Invariant Estimators#

An important characteristic that an estimator is invariance under transformations of the parameter being estimated.

Formally, consider an estimator $ \hat{\boldsymbol{\alpha}} $ of a parameter $ \alpha $, and let $ g(\alpha) $ be a function of $ \alpha $.

The estimator $ \hat{\boldsymbol{\alpha}} $ is said to be invariant under the transformation $ g $ if $ g(\hat{\boldsymbol{\alpha}}) $ serves as a (good) estimator of $ g(\alpha) $.

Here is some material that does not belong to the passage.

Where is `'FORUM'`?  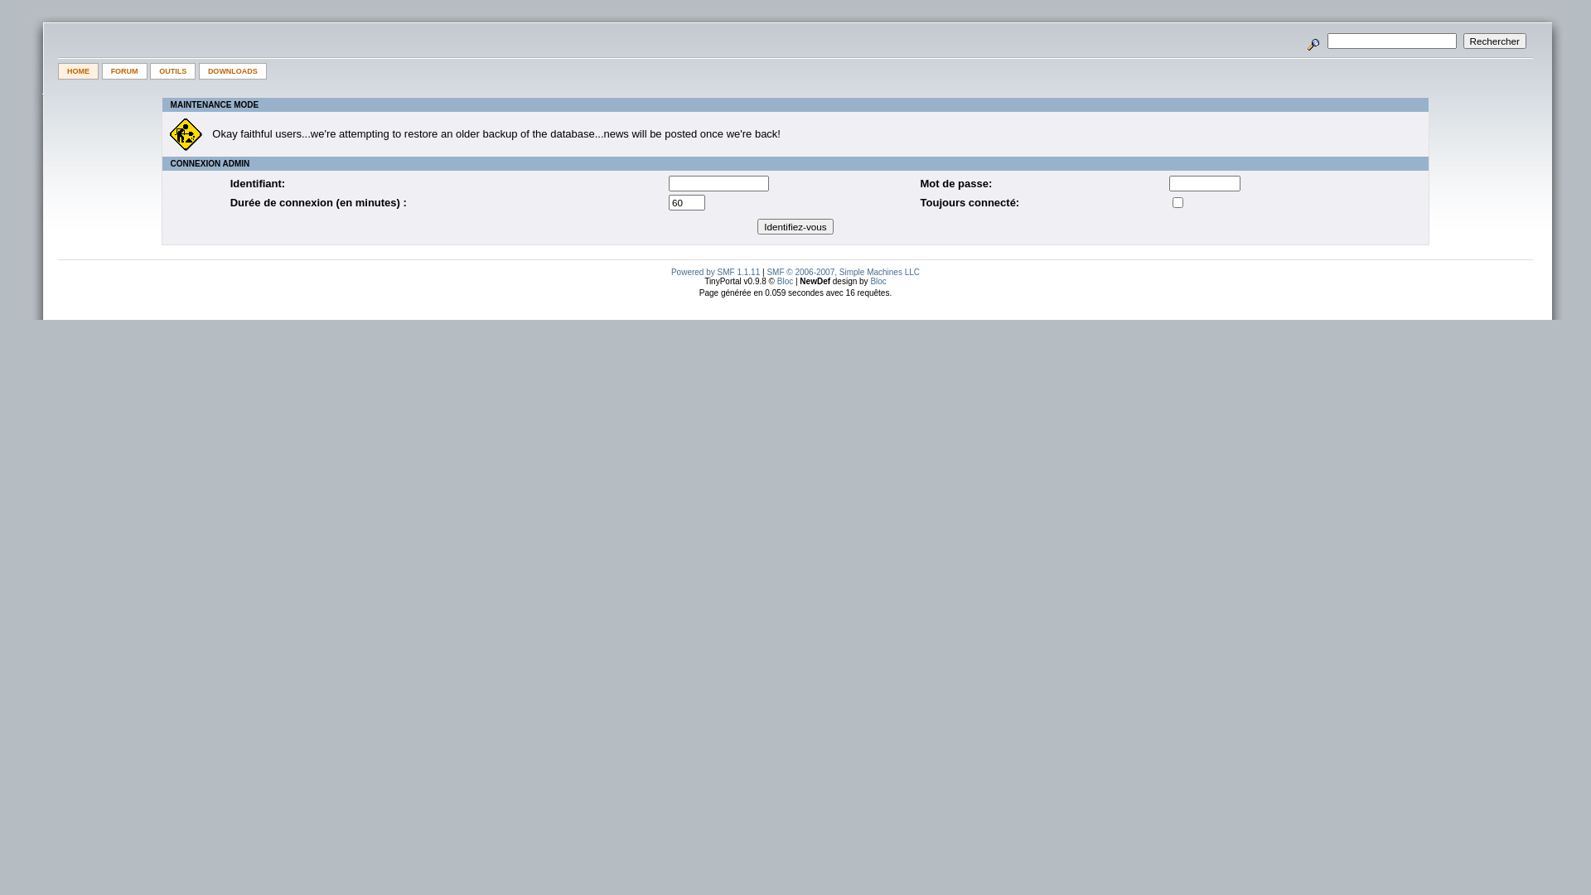 'FORUM' is located at coordinates (123, 70).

This typically means that $ g(\hat{\boldsymbol{\alpha}}) $ retains desirable properties such as unbiasedness or consistency when estimating $ g(\alpha) $.

For instance, maximum likelihood estimators (MLEs) exhibit this invariance property.

Specifically, if $ \hat{\boldsymbol{\alpha}}_{\text{MLE}} $ is the MLE of $ \alpha $, then $ g(\hat{\boldsymbol{\alpha}}_{\text{MLE}}) $ is the MLE of $ g(\alpha) $.

Example: Sample Mean Squared Estimator#

Consider independent and identically distributed (i.i.d.) random variables $ \mathbf{y}_1, \mathbf{y}_2, \dots, \mathbf{y}_m $, each with mean $ \mu $ and variance 1; that is, $ E[\mathbf{y}_i] = \mu $ and $ \operatorname{Var}(\mathbf{y}_i) = 1 $ for all $ i $.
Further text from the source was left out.